What matters in practical scenarios is that ASP.NET Core is significantly faster than Spring Boot. If you have a team willing to use ActiveJ or Vert.x, you are just as likely have a team willing to customize their C# implementation to produce numbers just as good at web application tasks and much better at something lower level. There are also issues with TechEmpower that make it highly sensitive to specific HW/Kernel/Libraries combination in ways which alter the rankings significantly. .NET team hosts a farm to do their own TechEmpower runs and it just keeps regressing with each new version of Linux kernel (for all entries), despite CPU% going down and throughput improving in separate more isolated ASP.NET Core evaluations. Mind you, the architecture of ASP.NET Core + Kestrel, in my opinion, leaves some performance on the table, and I think Techempower is a decent demonstration of where you can expect the average framework performance to sit at once you start looking at specific popular options most teams use.

How's modern Java in a game/sim scenario? C# has value types to reduce the GC load, for example. Do Java records close the gap there?
No, records are a reduction in boilerplate for regular classes (the result also happens to be read-only — not deeply immutable, mind you). Value types are in the works:

https://openjdk.org/jeps/401

> C# is specifically designed for enterprise-style OOP

Then why would they add Span<T>, SIMD types and overhaul ref types in the first place?

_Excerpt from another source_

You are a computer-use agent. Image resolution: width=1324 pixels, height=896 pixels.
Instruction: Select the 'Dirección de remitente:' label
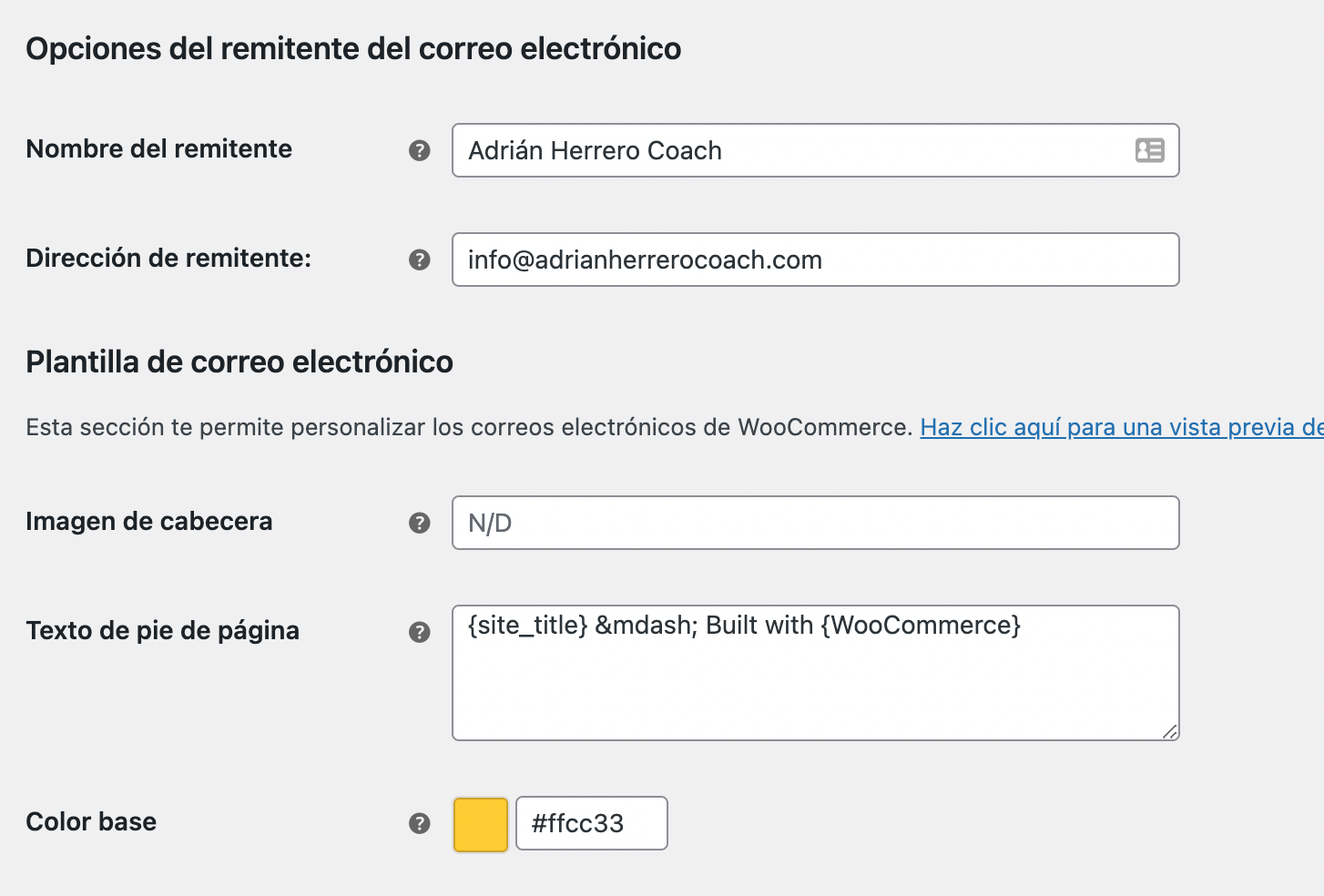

Because some people wanted to use C# for low-level programming, so they added these things as an afterthought.
You’ve clearly never used it and have no idea what you are talking about.
I have used it a few years ago and the enforced OOP boilerplate was too much for me.
Span<T>, ReadOnlySpan<T>, Memory<T>, CollectionsMarshal, CollectionsExtensions, ref struct, ref return, ArrayPool, ArraySegment, ValueTuple, and using interfaces/structs/generics carefully.

That is if you don't want to get into unsafe code.

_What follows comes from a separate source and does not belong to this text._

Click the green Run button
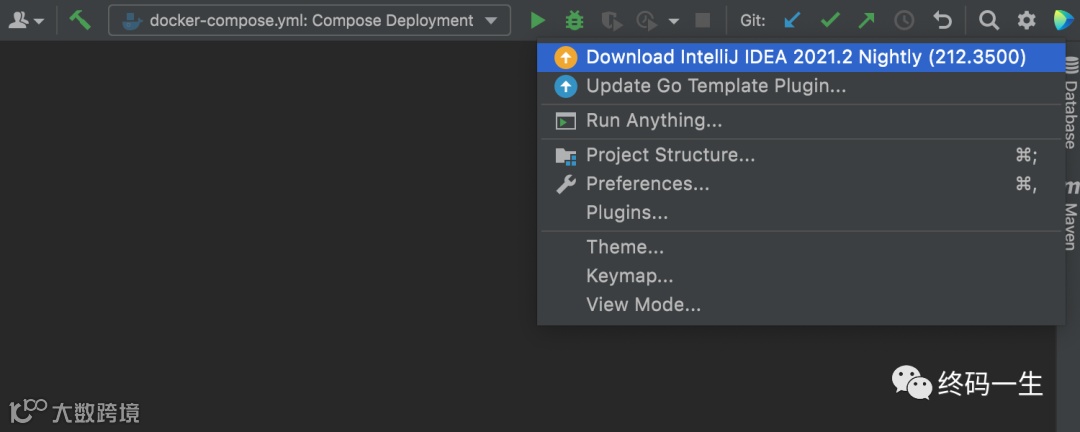This screenshot has height=432, width=1080. (538, 20)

A few important ones: - Avoid memory allocations as much as you can. That's a primary thing. For example, case insensitive string comparisons using "a.ToUpper() == b.ToUpper()" in a tight loop are a performance disaster, when "string.Equals(a, b, StringComparison.CurrentCultureIgnoreCase)" is readily available. - Do not use string concatenation (which allocates), instead prefer StringBuilder, - Generally remember than any string operation (such as extracting a substring) means allocation of a new string. Instead use methods that return Span over the original string, in case of mystr.Substring(4,6) it can be a.AsSpan(4,6), - Beware of some combinations of Linq methods, such as "collection.Where(condition).First()" is faster than "collection.First(condition)" etc.

Apart from that (which simply concerns strings, as they're the great source of performance issues, all generic best practices, applicable to any language, should be followed.

There are plenty resources on the net, just search for it.